*Directions*:
#1 Repeat word for word the part of the letters on vaccine access and voting reform starting with "Jeffrey Mark, Uptown" and going on through "27% to 33%.".
#2 Write the next part of the letters on vaccine access and voting reform, picking up after their final sentence.

*Text section*:
There are others in this 1B category who have received no access to the vaccine, either. The reality of the situation makes the claims by our health departments and their statistics highly questionable.
Jeffrey Mark, Uptown
Make voting easier, not harder
When voting is made easier, more people vote. In 2020, voter turnout in Illinois was the highest since 1992. Voting by mail, the safest and most convenient method, jumped from 9% in 2016 to 33% in 2020. In-person early voting went from 27% to 33%.
These numbers reflect the impact of election reforms adopted in Illinois on a temporary basis last year due to COVID-19. These reforms included voting by mail, expanded early voting hours, curb-side voting and drop boxes. If we make these reforms permanent, we will encourage more Illinois citizens to take part in the democratic process.

[Stored items]
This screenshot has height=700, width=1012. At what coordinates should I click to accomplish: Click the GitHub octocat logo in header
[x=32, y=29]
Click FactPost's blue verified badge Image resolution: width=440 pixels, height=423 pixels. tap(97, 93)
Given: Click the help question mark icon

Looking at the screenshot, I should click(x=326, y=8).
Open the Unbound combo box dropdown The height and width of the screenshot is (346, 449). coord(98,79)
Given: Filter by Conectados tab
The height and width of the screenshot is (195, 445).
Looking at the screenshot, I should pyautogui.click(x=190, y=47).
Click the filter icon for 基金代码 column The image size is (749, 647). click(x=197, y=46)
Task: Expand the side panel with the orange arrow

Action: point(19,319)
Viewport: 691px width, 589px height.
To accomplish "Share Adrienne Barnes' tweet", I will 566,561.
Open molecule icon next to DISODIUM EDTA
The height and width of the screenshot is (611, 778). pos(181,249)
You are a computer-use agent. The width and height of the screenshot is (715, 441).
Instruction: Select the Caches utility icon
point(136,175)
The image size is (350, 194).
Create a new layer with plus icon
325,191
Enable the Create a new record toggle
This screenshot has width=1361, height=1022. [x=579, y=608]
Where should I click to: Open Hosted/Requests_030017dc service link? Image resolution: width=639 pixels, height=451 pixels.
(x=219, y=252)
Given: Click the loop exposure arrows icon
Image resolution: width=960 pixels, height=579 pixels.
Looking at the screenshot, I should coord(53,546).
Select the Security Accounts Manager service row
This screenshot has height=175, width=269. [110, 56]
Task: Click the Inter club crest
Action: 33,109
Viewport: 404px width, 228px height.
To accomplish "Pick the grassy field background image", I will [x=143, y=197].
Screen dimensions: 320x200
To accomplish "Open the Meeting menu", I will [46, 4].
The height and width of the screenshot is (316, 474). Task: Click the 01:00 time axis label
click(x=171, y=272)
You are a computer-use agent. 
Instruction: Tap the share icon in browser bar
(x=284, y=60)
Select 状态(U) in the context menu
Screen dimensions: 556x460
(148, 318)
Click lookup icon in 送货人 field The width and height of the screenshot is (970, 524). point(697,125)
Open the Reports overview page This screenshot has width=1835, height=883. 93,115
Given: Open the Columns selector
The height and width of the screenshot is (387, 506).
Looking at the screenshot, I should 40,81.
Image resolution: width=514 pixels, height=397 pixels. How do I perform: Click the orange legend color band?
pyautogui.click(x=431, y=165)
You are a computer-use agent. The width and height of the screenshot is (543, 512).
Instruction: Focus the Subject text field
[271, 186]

*Numbered responses*:
#1
Jeffrey Mark, Uptown
Make voting easier, not harder
When voting is made easier, more people vote. In 2020, voter turnout in Illinois was the highest since 1992. Voting by mail, the safest and most convenient method, jumped from 9% in 2016 to 33% in 2020. In-person early voting went from 27% to 33%.

#2
On the opposite side of the coin, we are seeing an unprecedented effort to make voting harder. Legislators in 43 states have introduced more than 250 bills to restrict voting access, especially among people of color. This is clearly a backlash to the historic high voter turnout in 2020.
The many efforts to restrict voting access in other states is a clear indication of the seriousness of the situation. We must do all we can to expand voting access, to allow all citizens a voice in our democracy. Please contact your state legislators and ask them to support permanent voting reforms in Illinois. And ask your senators to support HR1/S1, the For the People Act, to increase voter access nationwide.